• _Quoted text_
Skip to content

Architecture Overview

A new session's first read for understanding how the system is shaped. Single page, dense, end-to-end. Other pages drill in.


What the system does

  1. Collects public ESG data about a set of pilot institutions from structured upstream sources (NZBA membership list, SBTi targets dashboard, PRB signatories, etc.).
  2. Scores each institution against a rule catalogue (148 rules across pillars E / S / G, sub-criteria, and themes).
  3. Displays the scores, coverage, and underlying signals through a server-rendered web UI gated behind Cloudflare Access.
  4. Refreshes weekly via a cron-triggered scrape + score cycle.

Stage 1 (universal ESG) is live. Stage 2 (financials triangulation — ESG × credit × returns) has ESG in place; credit and returns dimensions are placeholders.


Two-stage architecture

The system is split into two scoring stages, recorded in ADR-style narrative in the design note.

• _Set task A_
Reproduce the architecture overview word for word, starting with "2. Scores each" and going on through "scrape + score cycle.".
• _Set task B_
In one to three sentences, explain why the architecture overview is a single, dense, end-to-end page, using the reason the overview itself gives.
The data has no connection to the architecture overview.

• _Collected material_
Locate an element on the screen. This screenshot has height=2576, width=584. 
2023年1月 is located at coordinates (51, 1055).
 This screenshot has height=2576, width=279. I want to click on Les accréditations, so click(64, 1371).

• _Solution A_
2. Scores each institution against a rule catalogue (148 rules across pillars E / S / G, sub-criteria, and themes).
  3. Displays the scores, coverage, and underlying signals through a server-rendered web UI gated behind Cloudflare Access.
  4. Refreshes weekly via a cron-triggered scrape + score cycle.

• _Solution B_
The page is meant as a new session's first read for understanding how the system is shaped. Other pages cover the details in depth.